Oysa haber uydurma da değildi ki tek tarafa yıkılsın… Suçlu aranacaksa, bari iki taraf birden suçlanmalı değil miydi?
Haberin arkasındaki Genelkurmay'dan, ‘Hangi Türkiye'de yaşıyorsun sen, o günler eskide kaldı' diye hesap soran, yerini hatırlatan yoktu."
AHMET HAKAN: KEŞKE KAÇINILSAYDI...
Hürriyet yazarı Ahmet Hakan da, bugünkü "Rahatsız kelimesi yanlış oldu" başlıklı yazısında, haberin çok tartışılan iç başlığı için "Hürriyet’in, bu açıklamayı haberleştirirken “Karargâh rahatsız” ifadesi kullanmasının maksadı bellidir. “Karargâh haksız eleştirilerden rahatsız” demek istemektedir. Ama keşke “Karargâh” ve “rahatsız” kelimelerinden oluşan bir cümleden kaçınılsaydı" dedi.
Hakan'ın yazısında öne çıkan satırlar ise şöyle:
"Karargâh rahatsızdır.
Cumhurbaşkanı’ndan mı rahatsızdır? Ne haddine!
Başbakan’dan mı rahatsızdır? Tabii ki hayır!
Hükümetten mi rahatsızdır? Yok böyle bir şey.
Rahatsızlığın tek bir nedeni var:
Genelkurmay’a yönelik haksız, mesnetsiz olarak yapılan ağır eleştiriler.
Kim yapıyor bu haksız, mesnetsiz ağır eleştirileri?
Kim yapacak?
Hükümet karşıtı çevreler.
Genelkurmay Başkanlığı, Hürriyet’e yaptığı açıklamada işte bu çevrelere cevap vermiştir."
(...)
"Bu ülkenin hafızasında “Genç Subaylar Rahatsız” gibi çirkin bir manşet en güçlü şekilde yerini korurken...
“Karargâh rahatsız” başlığının o hafızayı canlandırabileceği hesap edilseydi.
Bir Hürriyet yazarı olarak...
Benim bu konudaki kişisel yorumum budur ve durduğum yer de burasıdır."
NE OLMUŞTU?
Cumhurbaşkanı Recep Tayyip Erdoğan, Pakistan'a gerçekleştireceği resmi ziyaret öncesi basın toplantısı düzenledi.
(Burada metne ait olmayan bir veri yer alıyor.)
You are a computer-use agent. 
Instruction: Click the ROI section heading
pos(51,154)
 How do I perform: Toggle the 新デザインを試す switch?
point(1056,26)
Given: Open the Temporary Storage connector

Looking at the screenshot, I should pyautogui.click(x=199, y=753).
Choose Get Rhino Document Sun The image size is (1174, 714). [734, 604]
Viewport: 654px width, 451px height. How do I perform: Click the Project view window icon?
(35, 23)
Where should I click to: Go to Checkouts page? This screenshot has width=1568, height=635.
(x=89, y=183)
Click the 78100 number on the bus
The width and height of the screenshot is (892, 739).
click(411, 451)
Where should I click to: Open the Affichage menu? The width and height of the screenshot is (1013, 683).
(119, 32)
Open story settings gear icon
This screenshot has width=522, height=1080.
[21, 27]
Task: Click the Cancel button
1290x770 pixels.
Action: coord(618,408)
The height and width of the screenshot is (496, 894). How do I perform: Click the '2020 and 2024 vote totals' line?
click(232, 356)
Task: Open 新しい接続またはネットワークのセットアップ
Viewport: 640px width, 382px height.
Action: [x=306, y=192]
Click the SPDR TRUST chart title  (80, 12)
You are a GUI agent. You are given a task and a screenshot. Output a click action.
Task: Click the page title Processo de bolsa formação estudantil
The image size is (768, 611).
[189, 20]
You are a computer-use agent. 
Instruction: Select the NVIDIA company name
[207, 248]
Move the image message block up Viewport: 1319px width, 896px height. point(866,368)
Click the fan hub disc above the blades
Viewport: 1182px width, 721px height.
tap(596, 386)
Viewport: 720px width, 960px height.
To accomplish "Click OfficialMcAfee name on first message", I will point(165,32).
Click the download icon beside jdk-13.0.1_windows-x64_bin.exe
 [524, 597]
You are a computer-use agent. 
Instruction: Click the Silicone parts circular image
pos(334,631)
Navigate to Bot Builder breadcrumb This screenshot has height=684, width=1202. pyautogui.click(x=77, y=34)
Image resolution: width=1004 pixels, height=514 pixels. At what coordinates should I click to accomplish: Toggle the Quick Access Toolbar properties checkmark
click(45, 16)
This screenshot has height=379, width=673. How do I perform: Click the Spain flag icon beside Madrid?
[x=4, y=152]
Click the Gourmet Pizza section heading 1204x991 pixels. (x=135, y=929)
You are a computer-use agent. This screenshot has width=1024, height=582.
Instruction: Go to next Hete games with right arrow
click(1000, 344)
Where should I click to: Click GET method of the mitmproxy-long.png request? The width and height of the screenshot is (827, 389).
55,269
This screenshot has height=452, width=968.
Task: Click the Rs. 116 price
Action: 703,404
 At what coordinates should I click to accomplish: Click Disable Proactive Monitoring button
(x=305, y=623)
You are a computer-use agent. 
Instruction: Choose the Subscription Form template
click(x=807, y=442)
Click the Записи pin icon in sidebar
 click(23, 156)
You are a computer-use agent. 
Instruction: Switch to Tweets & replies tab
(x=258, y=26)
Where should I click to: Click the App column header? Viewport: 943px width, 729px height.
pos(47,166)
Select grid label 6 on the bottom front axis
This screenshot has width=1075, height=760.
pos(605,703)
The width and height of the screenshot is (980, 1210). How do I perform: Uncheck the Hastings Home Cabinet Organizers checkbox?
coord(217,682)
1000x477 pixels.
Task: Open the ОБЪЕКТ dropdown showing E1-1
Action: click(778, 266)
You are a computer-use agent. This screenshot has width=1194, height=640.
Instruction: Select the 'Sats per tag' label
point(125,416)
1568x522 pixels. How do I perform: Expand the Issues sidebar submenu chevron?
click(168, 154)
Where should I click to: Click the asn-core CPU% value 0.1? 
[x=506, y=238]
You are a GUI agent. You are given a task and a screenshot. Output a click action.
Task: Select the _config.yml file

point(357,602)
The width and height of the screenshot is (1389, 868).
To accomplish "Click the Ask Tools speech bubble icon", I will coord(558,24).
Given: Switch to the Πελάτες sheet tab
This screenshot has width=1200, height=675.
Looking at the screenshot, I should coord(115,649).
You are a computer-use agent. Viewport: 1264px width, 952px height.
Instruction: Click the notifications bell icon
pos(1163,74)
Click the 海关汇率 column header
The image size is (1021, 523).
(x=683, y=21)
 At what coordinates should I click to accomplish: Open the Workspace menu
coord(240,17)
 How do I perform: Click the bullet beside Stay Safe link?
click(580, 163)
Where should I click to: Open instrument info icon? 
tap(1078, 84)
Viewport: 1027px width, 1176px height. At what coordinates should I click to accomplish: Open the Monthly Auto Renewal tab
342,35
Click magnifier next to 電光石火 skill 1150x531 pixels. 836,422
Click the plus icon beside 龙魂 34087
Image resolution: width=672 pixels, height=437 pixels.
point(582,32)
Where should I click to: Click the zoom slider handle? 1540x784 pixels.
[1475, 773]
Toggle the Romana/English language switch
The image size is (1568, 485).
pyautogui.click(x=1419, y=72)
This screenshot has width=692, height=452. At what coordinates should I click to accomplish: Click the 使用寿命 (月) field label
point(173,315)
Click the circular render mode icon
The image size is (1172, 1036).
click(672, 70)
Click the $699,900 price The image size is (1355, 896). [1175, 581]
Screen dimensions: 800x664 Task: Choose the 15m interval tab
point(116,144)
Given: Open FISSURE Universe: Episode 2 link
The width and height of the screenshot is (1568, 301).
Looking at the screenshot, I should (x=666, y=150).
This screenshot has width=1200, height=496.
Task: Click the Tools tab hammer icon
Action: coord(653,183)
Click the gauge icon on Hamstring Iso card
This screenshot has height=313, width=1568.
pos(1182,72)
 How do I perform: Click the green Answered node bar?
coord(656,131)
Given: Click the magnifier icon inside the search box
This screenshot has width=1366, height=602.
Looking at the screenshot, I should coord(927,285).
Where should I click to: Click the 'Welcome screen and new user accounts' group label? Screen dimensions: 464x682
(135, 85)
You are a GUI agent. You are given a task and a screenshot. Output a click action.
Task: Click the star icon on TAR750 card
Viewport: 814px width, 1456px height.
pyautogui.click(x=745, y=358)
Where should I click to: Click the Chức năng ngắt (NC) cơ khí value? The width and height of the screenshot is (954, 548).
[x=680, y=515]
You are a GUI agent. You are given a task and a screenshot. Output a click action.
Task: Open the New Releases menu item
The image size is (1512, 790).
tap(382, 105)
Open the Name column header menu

Erdoğan, Hürriyet'in 'Karargah rahatsız' haberi için 'Terbiyesizliktir' demişti.
Erdoğan'ın açıklamasının ardından TSK'dan da bir açıklama yapıulmış ve "Hükümetle sorunumuz var gibi yansıtmak olayı saptırmaktır" ifadeleri kullanılmıştı.